Gender justice needs it champions, and lawyers like Alda Facio are among the best. At any moment, she could cast a broad smile that is so appealing, it could win a case, even in the absence of a legal argument. Costa Rican judge, Alda Facio, once presided over the troubles of a broken civil society. Laborers with grievances and women seeking alimony stood before her, awaiting her calm and decisive judgment. She could have climbed the hierarchy to become a privileged member of the legal elite. Instead, she jumped down off the bench to stand with the women’s movement. She wanted her political perspectives to be in touch with reality from the bottom up.
In the 1990s, she had a dual role. As director of the Women, Gender and Justice Program at the Latin American UN Institute for Crime Prevention, she oversaw research and training activities. Her program designed a methodology to help women lawyers and judges interpret the UN Convention on the Elimination of All Forms of Discrimination against Women.
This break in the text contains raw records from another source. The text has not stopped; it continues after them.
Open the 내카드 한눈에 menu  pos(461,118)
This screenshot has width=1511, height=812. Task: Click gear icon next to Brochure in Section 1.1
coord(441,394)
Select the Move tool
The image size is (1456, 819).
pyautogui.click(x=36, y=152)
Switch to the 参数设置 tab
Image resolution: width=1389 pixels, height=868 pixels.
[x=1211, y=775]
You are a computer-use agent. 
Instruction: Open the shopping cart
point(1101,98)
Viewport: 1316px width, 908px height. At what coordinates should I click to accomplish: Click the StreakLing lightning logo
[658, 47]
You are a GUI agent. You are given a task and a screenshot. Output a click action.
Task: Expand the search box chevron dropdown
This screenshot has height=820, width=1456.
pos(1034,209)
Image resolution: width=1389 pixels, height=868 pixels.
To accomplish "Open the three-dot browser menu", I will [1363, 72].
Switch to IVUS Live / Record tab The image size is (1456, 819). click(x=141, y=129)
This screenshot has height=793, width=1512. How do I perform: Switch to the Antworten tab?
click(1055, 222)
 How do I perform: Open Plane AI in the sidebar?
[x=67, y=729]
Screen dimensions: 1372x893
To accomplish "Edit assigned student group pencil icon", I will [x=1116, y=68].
Then, her work became more directly political. Throughout the final treaty conference on the International Criminal Court (ICC), she coordinated the lobbying efforts of the Women’s Caucus for Gender Justice in the ICC. Like a police officer on an emergency call, Facio responded to the situation at hand. She helped bring together consensus while adhering to a principle of wide consultation among the hundreds of women’s groups represented.
There were many points on the caucus’s agenda that Facio held dear. The protection of witnesses and victims and ensuring gender awareness among judges and officers appointed to ICC positions were two of her most important points. She also hoped that a political precedent was being established.
“It is a historic moment,” Facio said. “For the first time in the history of the UN, women’s groups were helping to shape an international institution of great magnitude from its beginnings.” A major accomplishment of the Caucus was the addition of rape as a war crime in the draft ICC document.
Facio’s evolution as a feminist activist was rooted in the history of her native Costa Rica. Her childhood home was abuzz with late-night meetings of the Democratic Socialist Party that her father helped to establish. The family conversations revolved around the future of an entire nation and how to create a nonviolent democracy.
Then came a rude awakening. As a college student in the 1960s in Montgomery, Alabama, she learned how it felt to come from the opposite side of the tracks. She was the only Latin American citizen on campus. On her first day at school, the dean of the college told her that they had a problem; her passport said that she was Caucasian, and she was not. According to the school administration, being Latin American meant that she was colored. Taken aback by this novel experience with racial discrimination, Facio readily agreed to be recorded as a black student. The consequences were serious.
“The dean told the whole school I wasn’t white, so I had to eat by myself,” she said. Then, an African-American male student was admitted. The administrators got more confused and told her that she could not eat with him because she looked white. The two disregarded the rules, and then Ku Klux Klan members took matters into their own hands. They beat the young man up, broke his teeth, and landed him in the hospital. Facio’s father, then-ambassador from Costa Rica to the United States, came to the rescue, and she resumed a normal student life in Rhode Island.
She told me that she never forgot how it felt to be a victim of racism. Her legal studies gave her the tools to analyze and speak on behalf of the oppressed. Putting a difficult marriage behind her, she discovered her feminist consciousness and began to reshape law through women’s eyes. She founded one of Latin America’s first feminist magazines, Ventana (Window), and helped establish CIMA, a network of international non-governmental organizations working on human rights issues. She then designed programs to investigate the conditions of women in prisons and psychiatric hospitals and to train judges and police. Facio is an international defender for the rights of thousands of women she will never meet.